Wednesday, January 13, 2016

Prince Charming's Mother Was a Real Ogre: Surprises from Charles Perrault, Father of the Fairy Tale

Charles Perrault is called "father of the fairy tale," because of the Mother Goose tales he published in the 1600s, a century before the more-famous Brothers Grimm. On January 12, 2016, Perrault was honored with not just one but three Google doodles in honor of what would have been his three hundred and eighty-eighth birthday. (Of course, since he died at the age of seventy-five, for three hundred and thirteen of those years, he has not been celebrating birthdays any more.)

In response to the Google doodles (which I show at the bottom of this post), many articles popped up about him all over the Internet.  In this post, I want to add a little bit more to the discussion, to go a little deeper into a few things.
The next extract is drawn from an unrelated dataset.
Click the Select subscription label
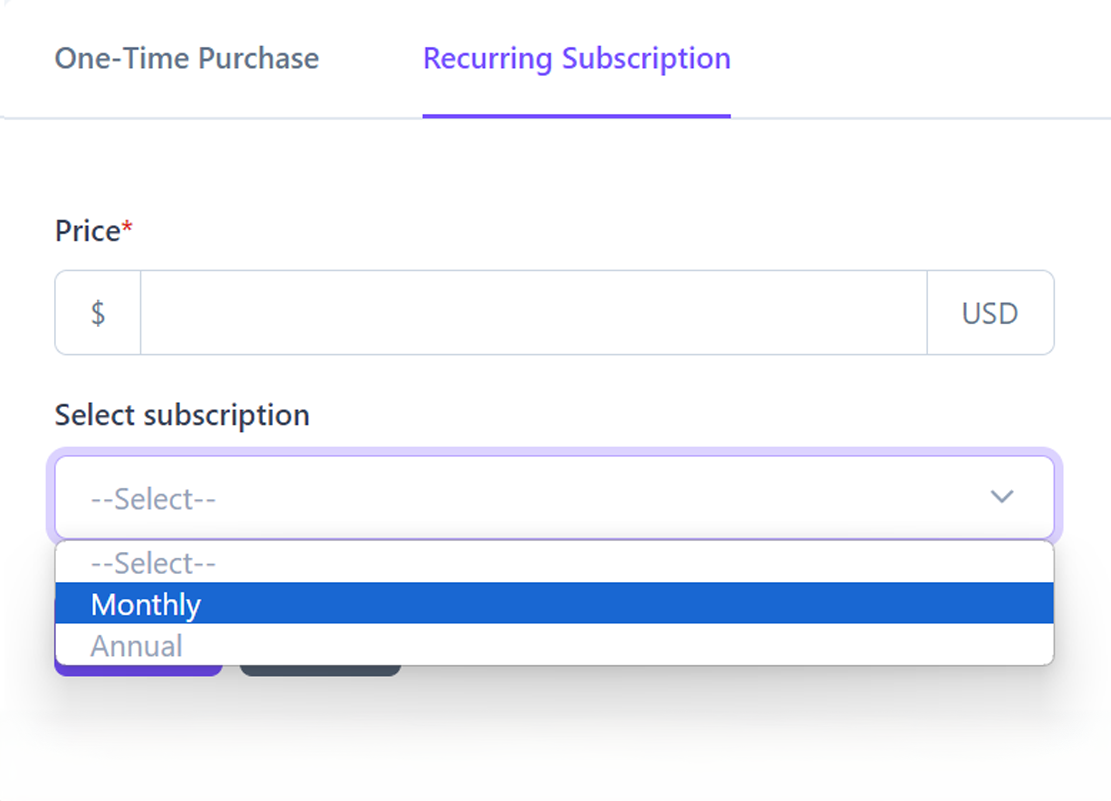The width and height of the screenshot is (1111, 801). pyautogui.click(x=182, y=415)
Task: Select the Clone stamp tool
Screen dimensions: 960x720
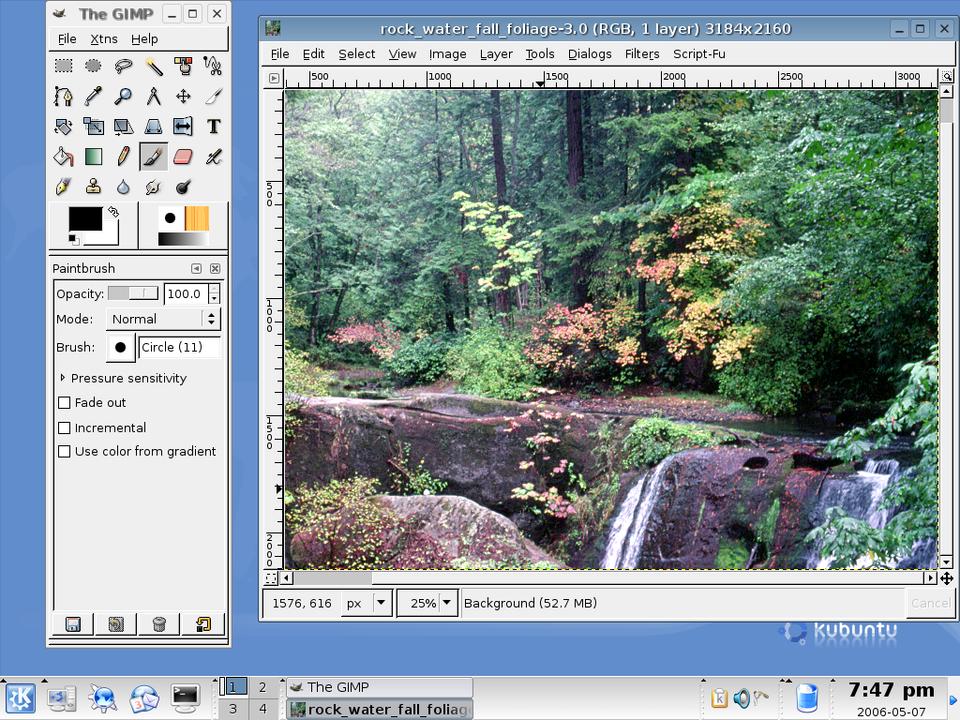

One thing that struck me personally about Perrault was his deep Catholic faith. He was so Catholic that he has an article to himself in the Catholic Encyclopedia! And another interesting thing is how much his stories are still with us, and how much they have been changed in the retellings since he first wrote them.

Perrault was a intellectual prodigy and very much involved with the court of King Louis XIV in France.  For one example, he was voted a member of Académie française. As an example of just one of his other many accomplishments, Perrault planned the Labyrinthe in Versailles, which featured thirty-nine fountains that depicted stories from Aesop's Fables. (King Louis XVI tore the Labyrinthe down during his own reign because of the prohibitive cost of maintaining it.)
One source said that Perrault decided during his retirement from the court at the age of fifty five to devote more time to his children and to his writing [1].   He tried to revive the genre of epic in his day by writing an epic about a saint, Saint Paulinus of Nola. St. Paulinus, as I found out researching this, was quite a remarkable saint, and he well deserved an epic. But Perrault's Saint-Paulin was not a success.

Perrault published Histoires ou contes du temps passé, avec dez Moralites (Stories of Times Past with Moralities): Les Contes De Ma Mere Ioye (The Stories of My Mother Goose), under the name of his nineteen year old son in 1697. The book soon came to be referred to only by its subtitle. It went on to great success. There seems to have been a fad for telling fairy tales in salons, sort of like the current adult fad for coloring book pages.

After reading a couple of Perrault's stories, I see that they were a lot grittier than the versions we hear today. This made me recall that I learned while in graduate school that the folk tales from which fairy tales are sometimes derived were often bawdy like Chaucer's tales, not to mention bloody, dark, and violent. Even though Perrault's versions were more gritty than the versions we know now, they are less gritty than many folk tales that may have served as his sources.  He intended his stories for children, after all, as you can see by the frontspiece of his book.  And, he ended each of his stories with a rhymed moral.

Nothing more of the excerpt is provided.